AGENTLEASH_
SECTION

┌─ Getting Started ─┐

AgentLeash monitors and controls what files and resources AI coding agents access in your projects. See exactly what your agent touched, set boundaries on what it can reach, and maintain full visibility over automated changes.

The Problem

AI coding agents like Claude Code and Cursor are powerful, but they operate with broad access to your codebase.
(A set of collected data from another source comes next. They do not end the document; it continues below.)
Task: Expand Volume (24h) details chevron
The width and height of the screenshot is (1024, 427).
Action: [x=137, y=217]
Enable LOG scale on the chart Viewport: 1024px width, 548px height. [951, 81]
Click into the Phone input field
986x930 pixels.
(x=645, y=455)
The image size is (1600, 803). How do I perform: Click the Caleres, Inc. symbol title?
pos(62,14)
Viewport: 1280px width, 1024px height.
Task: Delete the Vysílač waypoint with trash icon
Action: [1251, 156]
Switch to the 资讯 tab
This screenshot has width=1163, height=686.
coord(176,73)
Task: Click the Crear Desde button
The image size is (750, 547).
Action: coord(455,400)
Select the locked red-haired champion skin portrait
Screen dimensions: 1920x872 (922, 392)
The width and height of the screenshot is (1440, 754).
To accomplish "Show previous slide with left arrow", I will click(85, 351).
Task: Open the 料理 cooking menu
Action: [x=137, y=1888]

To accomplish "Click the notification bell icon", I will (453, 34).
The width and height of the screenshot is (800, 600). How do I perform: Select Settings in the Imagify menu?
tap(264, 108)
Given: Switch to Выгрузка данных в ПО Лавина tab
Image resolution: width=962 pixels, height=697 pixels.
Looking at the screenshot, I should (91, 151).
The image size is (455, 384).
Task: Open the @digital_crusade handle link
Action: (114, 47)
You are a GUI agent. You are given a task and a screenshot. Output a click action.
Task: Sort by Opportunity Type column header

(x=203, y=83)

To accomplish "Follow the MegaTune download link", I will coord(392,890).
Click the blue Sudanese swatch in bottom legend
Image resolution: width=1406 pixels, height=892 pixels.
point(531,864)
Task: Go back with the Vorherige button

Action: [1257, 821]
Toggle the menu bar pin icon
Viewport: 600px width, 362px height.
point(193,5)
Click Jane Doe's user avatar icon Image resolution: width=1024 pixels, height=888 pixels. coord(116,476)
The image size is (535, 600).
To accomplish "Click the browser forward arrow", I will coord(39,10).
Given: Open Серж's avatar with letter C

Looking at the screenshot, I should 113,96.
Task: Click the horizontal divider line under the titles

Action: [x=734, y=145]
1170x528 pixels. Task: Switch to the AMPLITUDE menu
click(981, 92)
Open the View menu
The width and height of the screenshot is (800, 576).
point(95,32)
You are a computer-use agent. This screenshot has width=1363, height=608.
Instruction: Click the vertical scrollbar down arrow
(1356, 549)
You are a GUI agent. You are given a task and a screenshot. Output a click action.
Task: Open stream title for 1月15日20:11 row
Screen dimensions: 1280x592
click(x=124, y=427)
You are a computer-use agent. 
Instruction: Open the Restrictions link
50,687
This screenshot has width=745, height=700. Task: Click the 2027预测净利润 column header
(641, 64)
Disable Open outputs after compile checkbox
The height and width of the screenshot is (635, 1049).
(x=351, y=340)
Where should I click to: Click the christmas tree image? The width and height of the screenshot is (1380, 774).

Without visibility:

[!] You don't know which files the agent actually read
[!] Sensitive files might be accessed unintentionally
[!] No audit trail for compliance or debugging
[!] Agents might modify files outside intended scope

The Solution

[1] Initialize AgentLeash in your project
[2] Define scope rules (allow, deny)
[3] Run your AI agent session through AgentLeash
[4] Review the access log after the session
[5] Refine rules based on actual behavior

Quick Start

terminal
# Install the CLI
$ npm install -g agentleash

# Initialize in your project
$ cd your-project
$ leash init
[/] Created .agentleash.yml

# Start a monitored session
$ leash watch --agent claude-code
╔═══════════════════════════════════════════╗
║  AGENTLEASH                  [WATCHING]   ║
╠═══════════════════════════════════════════╣
║  Agent:  Claude Code                      ║
║  Mode:   PASSIVE                          ║
╚═══════════════════════════════════════════╝
[*] Watching for file operations...

# ... run your AI agent normally ...
# Press Ctrl+C to stop and see summary

Supported AI Agents

Claude CodeSupported
CursorSupported
WindsurfSupported
GitHub CopilotSupported
AiderSupported
ContinueSupported

Agent Setup

Start a monitored session by passing the agent name with the --agent flag:

per-agent setup
# Claude Code
$ leash watch --agent claude-code

# Cursor
$ leash watch --agent cursor

# Windsurf
$ leash watch --agent windsurf

# Aider
$ leash watch --agent aider

# GitHub Copilot
$ leash watch --agent github-copilot

# Continue
$ leash watch --agent continue
[i] Works with any file-accessing agent
AgentLeash monitors at the filesystem level. Any tool that reads or writes files in your project directory will be tracked, regardless of native integration. The --agent flag labels the session for filtering in logs and reports.